*Records from a dataset*
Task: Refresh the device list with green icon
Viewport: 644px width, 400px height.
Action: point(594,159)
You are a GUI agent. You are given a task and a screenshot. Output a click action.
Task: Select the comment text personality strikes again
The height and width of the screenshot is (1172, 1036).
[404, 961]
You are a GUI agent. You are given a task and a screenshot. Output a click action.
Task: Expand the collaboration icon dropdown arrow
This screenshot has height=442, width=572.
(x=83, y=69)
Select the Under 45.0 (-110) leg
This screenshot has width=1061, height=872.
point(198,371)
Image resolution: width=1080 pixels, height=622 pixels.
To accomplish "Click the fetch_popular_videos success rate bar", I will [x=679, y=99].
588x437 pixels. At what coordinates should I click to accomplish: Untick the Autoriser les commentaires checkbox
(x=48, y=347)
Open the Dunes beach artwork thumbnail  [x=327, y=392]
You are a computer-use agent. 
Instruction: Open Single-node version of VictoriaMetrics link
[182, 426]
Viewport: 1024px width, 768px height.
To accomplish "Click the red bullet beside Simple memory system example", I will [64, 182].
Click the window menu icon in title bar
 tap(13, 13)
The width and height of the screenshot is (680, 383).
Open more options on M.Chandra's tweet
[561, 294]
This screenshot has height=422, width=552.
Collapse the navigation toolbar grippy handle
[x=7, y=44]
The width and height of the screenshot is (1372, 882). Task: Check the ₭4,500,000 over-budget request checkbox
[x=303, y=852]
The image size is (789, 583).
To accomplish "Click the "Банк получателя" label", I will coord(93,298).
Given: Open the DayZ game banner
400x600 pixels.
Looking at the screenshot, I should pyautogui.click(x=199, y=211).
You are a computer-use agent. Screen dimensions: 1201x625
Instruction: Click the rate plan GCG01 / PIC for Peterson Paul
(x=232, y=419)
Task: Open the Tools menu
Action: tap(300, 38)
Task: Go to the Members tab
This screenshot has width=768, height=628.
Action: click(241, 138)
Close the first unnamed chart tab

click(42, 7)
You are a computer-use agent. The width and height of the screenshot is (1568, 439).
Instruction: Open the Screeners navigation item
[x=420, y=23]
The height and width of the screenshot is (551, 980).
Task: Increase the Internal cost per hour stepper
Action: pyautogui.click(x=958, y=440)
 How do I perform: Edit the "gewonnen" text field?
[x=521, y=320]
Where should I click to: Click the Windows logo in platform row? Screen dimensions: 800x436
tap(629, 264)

*About this task*
Could you retype every record above exactly as written?

*Task solution*
Task: Refresh the device list with green icon
Viewport: 644px width, 400px height.
Action: point(594,159)
You are a GUI agent. You are given a task and a screenshot. Output a click action.
Task: Select the comment text personality strikes again
The height and width of the screenshot is (1172, 1036).
[404, 961]
You are a GUI agent. You are given a task and a screenshot. Output a click action.
Task: Expand the collaboration icon dropdown arrow
This screenshot has height=442, width=572.
(x=83, y=69)
Select the Under 45.0 (-110) leg
This screenshot has width=1061, height=872.
point(198,371)
Image resolution: width=1080 pixels, height=622 pixels.
To accomplish "Click the fetch_popular_videos success rate bar", I will [x=679, y=99].
588x437 pixels. At what coordinates should I click to accomplish: Untick the Autoriser les commentaires checkbox
(x=48, y=347)
Open the Dunes beach artwork thumbnail  [x=327, y=392]
You are a computer-use agent. 
Instruction: Open Single-node version of VictoriaMetrics link
[182, 426]
Viewport: 1024px width, 768px height.
To accomplish "Click the red bullet beside Simple memory system example", I will [64, 182].
Click the window menu icon in title bar
 tap(13, 13)
The width and height of the screenshot is (680, 383).
Open more options on M.Chandra's tweet
[561, 294]
This screenshot has height=422, width=552.
Collapse the navigation toolbar grippy handle
[x=7, y=44]
The width and height of the screenshot is (1372, 882). Task: Check the ₭4,500,000 over-budget request checkbox
[x=303, y=852]
The image size is (789, 583).
To accomplish "Click the "Банк получателя" label", I will coord(93,298).
Given: Open the DayZ game banner
400x600 pixels.
Looking at the screenshot, I should pyautogui.click(x=199, y=211).
You are a computer-use agent. Screen dimensions: 1201x625
Instruction: Click the rate plan GCG01 / PIC for Peterson Paul
(x=232, y=419)
Task: Open the Tools menu
Action: tap(300, 38)
Task: Go to the Members tab
This screenshot has width=768, height=628.
Action: click(241, 138)
Close the first unnamed chart tab

click(42, 7)
You are a computer-use agent. The width and height of the screenshot is (1568, 439).
Instruction: Open the Screeners navigation item
[x=420, y=23]
The height and width of the screenshot is (551, 980).
Task: Increase the Internal cost per hour stepper
Action: pyautogui.click(x=958, y=440)
 How do I perform: Edit the "gewonnen" text field?
[x=521, y=320]
Where should I click to: Click the Windows logo in platform row? Screen dimensions: 800x436
tap(629, 264)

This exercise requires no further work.